▶ _Trecho fornecido_

===

Após uma tentativa inócua de retomar, pela força das armas, a vila de Barra do Mendes, Militão refugia-se no município de Pilão Arcado, na casa do coronel Franklin Lins de Albuquerque, amigo e correligionário político. Sabendo-se estigmatizado pelo comportamento pusilânime ante seu maior inimigo, Horácio de Mattos, cai em profunda depressão. Finalmente enclausura-se num quarto, em absoluto silêncio, e num processo de autodestruição recusa água, alimentos, fuma incessantemente, até que morre por adinamia. Uma forma obstinada e cruel de suicídio, como a mostrar para sua gente, quanto prezava a dignidade perdida seis meses antes, naquela canhestra fuga de Barra do Mendes.

Seus restos mortais repousam atualmente sob as águas barrentas do rio São Francisco, no cemitério da antiga cidade de Pilão Arcado, inundada pelo lago de Sobradinho em 1977.

===

▶ _Material de consulta_
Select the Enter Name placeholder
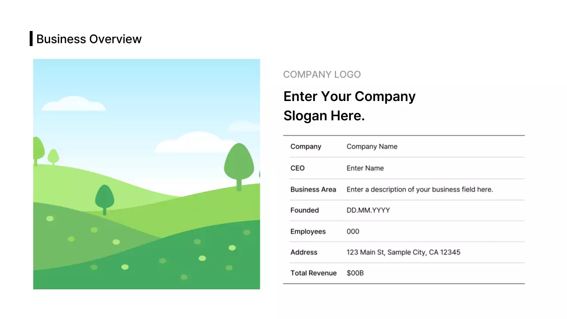Viewport: 567px width, 319px height. (x=365, y=168)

===

▶ _O que se pede_
a) No trecho sobre Militão, na casa de quem ele se refugia no município de Pilão Arcado?
b) Dê continuidade ao trecho sobre a morte de Militão, começando logo após a última frase apresentada.
A listagem não tem nenhum papel nesta atividade.

▶ _Respostas_
a) Na casa do coronel Franklin Lins de Albuquerque, seu amigo e correligionário político.

b)
Horácio de Queiroz Mattos, naquele tempo, já avultava como o mais respeitado e temido coronel que a Velha República baiana conheceria. Seu nome passa a ser notícia nos jornais de Salvador; aqui como um líder regional, ali como um chefe de temíveis bandoleiros dos sertões. Pontos de vida díspares explicáveis pelo sectarismo dos jornais baianos, atendendo sempre a interesses momentâneos dos grupos oligárquicos a que pertenciam seus proprietários.

É nesta conjuntura que as eleições para o executivo baiano acontecem e sai vitoriosa a chapa governista encabeçada por José Joaquim Seabra, derrotando a chapa oposicionista representada por Paulo Martins Fontes, juiz Federal, apadrinhado por Rui Barbosa, o Águia de Haia. Eleição esta, como todas antes e muitas depois, feita a bico-de-pena, não refletindo necessariamente a vontade popular, haja vista que a posse do governador depende da Assembleia Legislativa, quase sempre controlada pelo partido dominante e pronta a proceder à verificação de poderes, proclamando eleito o candidato governista.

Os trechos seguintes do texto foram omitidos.